Re: I'm guessing no one wants to rule on this
by johnnyb

Excellent question: it happens to be the question that the trial judge ruled against us on. In California, in order for someone to sue another to make him or her abate a public nuisance (which is defined as one that simultaneously affects "substantial number of persons," as opposed to a private nuisance that affects a property' owner's use and enjoyment of her property) the private plaintiff must allege "special injury." That means the plaintiff has to suffer a different kind of injury than everyone else suffers.

In my daughter's case, her special injury is that secondhand smoke aggravates her asthma. We alleged this is a different kind of injury than that suffered by other people exposed to secondhand smoke in the outdoor common areas; their injury, based on the 2006 reports of the California Air Resources Board and the U.S. Surgeon General, is a heightened risk of lung cancer and heart disease.

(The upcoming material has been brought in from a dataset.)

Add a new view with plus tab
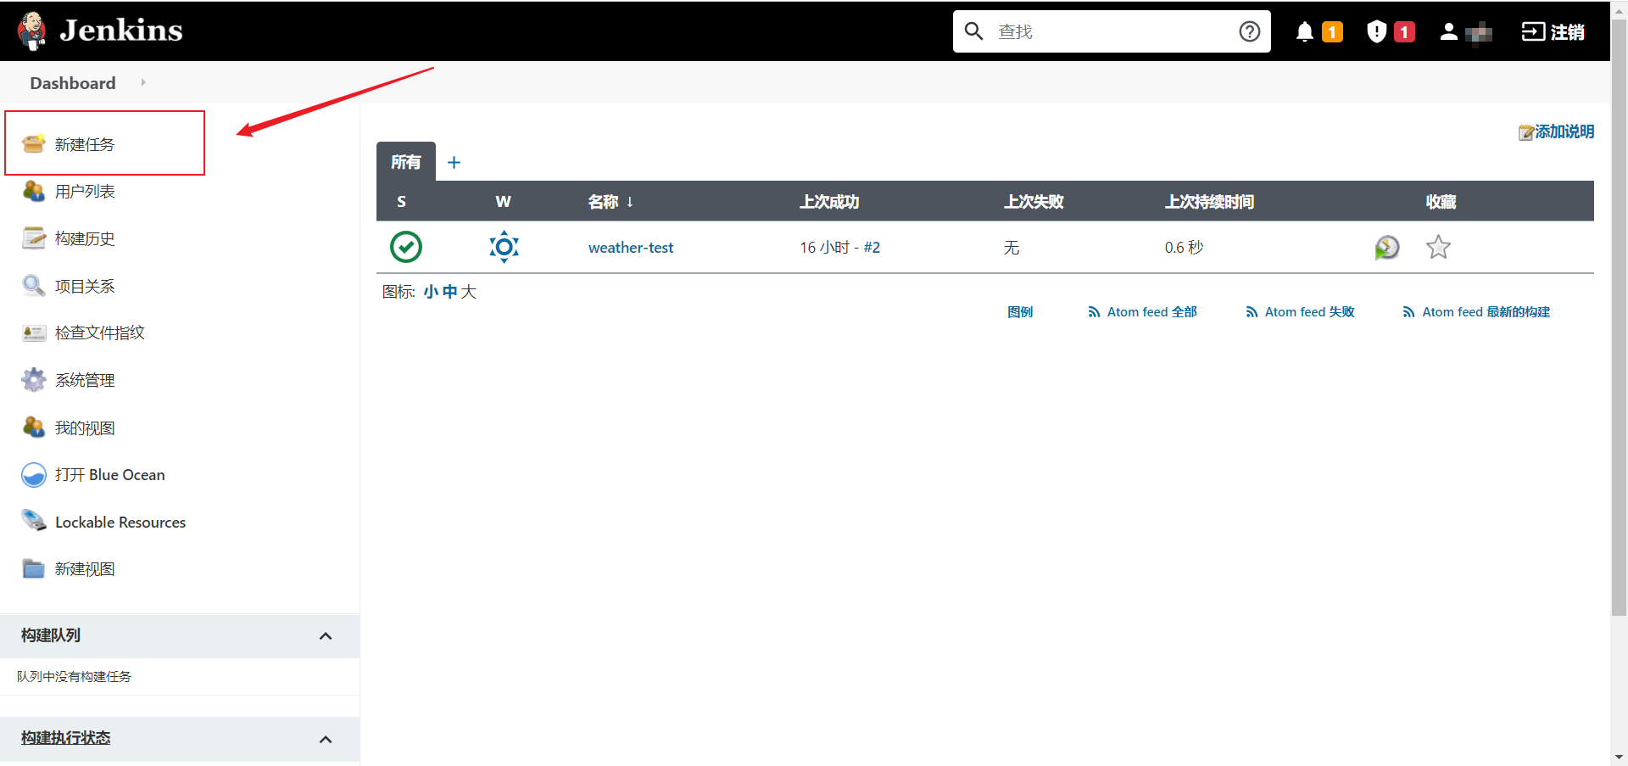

The trial judge ruled -- mistakenly, we believe -- that any injury to the respiratory system, like asthma, is the same as another, like lung cancer. Therefore, the trial judge found, my daughter did not have "standing" to sue for public nuisance. This is the primary issue the court of appeal will make the law on one way or the other.

Thanks for the encouragement and support.

Re: No-Smoking Campaigns
by trapdoor

"A right must have a recognized textual source, e.g., a constitution, statute, judicial decision, contract."

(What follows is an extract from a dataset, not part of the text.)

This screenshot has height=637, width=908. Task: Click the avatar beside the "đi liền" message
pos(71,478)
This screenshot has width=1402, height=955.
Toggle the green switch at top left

Utter nonsense. The Bill of Rights isn't a grantage of rights to subjects, it is the illumination of pre-existing rights of citizens. The rights are not granted by government to the citizens, the citizens cede certain powers to the government. The rights themselves existed before there was a constitution. This is the very heart of the doctrine of individual sovereignty espoused by Locke and put forth by the people who wrote the constitution. The idea that rights are in some way based on text is ludicrous.

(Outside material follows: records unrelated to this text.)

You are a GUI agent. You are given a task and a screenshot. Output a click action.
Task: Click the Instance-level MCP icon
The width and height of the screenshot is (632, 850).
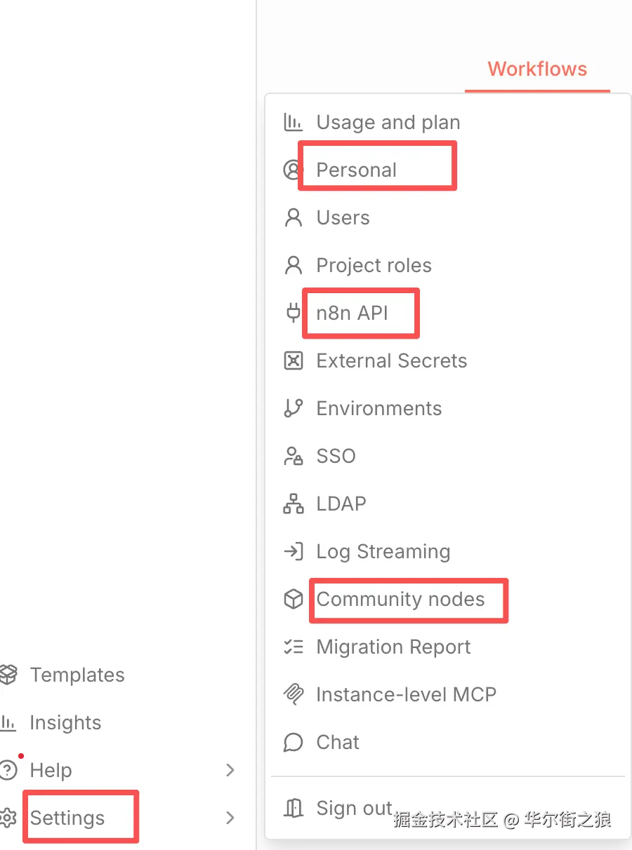293,694

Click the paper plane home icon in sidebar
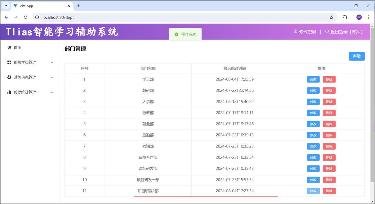9,47
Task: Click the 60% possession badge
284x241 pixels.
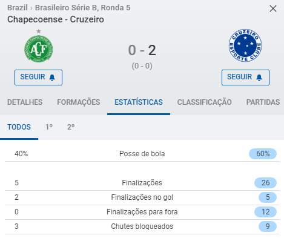Action: [263, 154]
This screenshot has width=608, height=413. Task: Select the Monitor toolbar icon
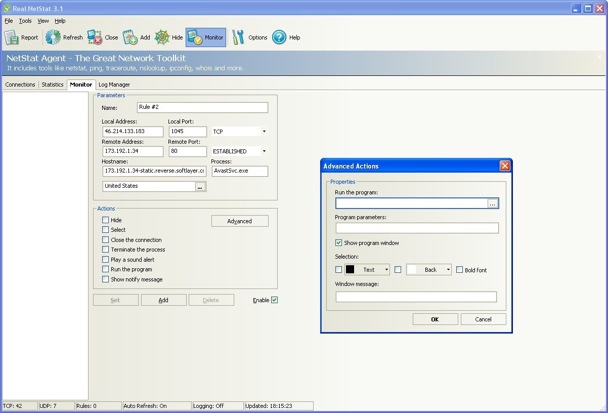tap(204, 37)
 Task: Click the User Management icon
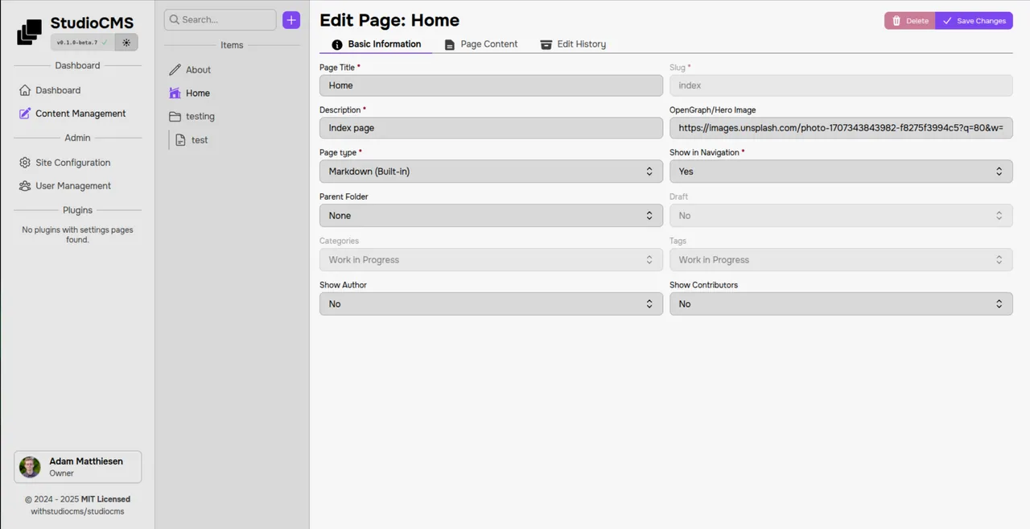[25, 186]

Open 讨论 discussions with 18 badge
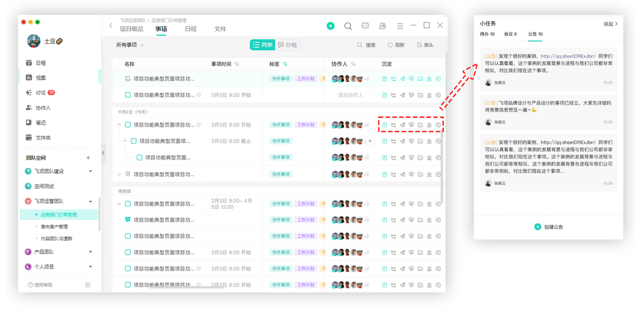click(41, 93)
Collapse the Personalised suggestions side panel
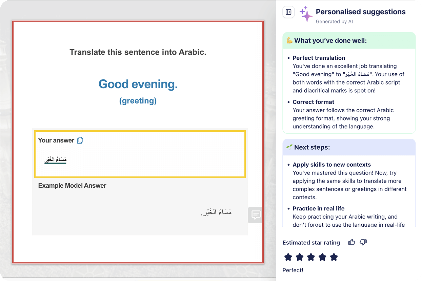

So, what you're lawsuit is really attempting to do is to infringe on the rights of the private property owner (the landlord) in determining whether or not his residents have the ability to engage in a legal activity upon his property.

The health risk you perceive to your daughter is very small, at worst, and probably no worse than the particulate-laden air of Southern California outside the pool area where the legal smoking takes place.

Re: No-Smoking Campaigns
by johnnyb

Your pompous, hortatory verbiage fails in its quest to offer a patina of legitimacy to your ill-founded fulmination. You're (contraction for you are; see your post) obviously not an attorney, though I wish you were and representing Oakwood. Then you could make your "natural right to smoke everywhere" argument, which, strangely no attorney or even credible defender of smokers has thought to advance it in challenging smoking restrictions.

PS: "grantage? Are you fucking kidding me?

Re: I'm guessing no one wants to rule on this
by jazzguitarman
Childhood asthma is linked to growing up in places with poor air quality. So even if you were to win and remove all second hand smoke the impact to your daugher's conditon would be mimimal. It would be better to move to an area with better air quality. So one has to wonder what your actual motive is.
Re: I'm guessing no one wants to rule on this
by johnnyb
Why exactly does one have to wonder? And do you know more than the American Lung Association or the Surgeon General or her mother or me about asthma triggers, asshole? Jesus.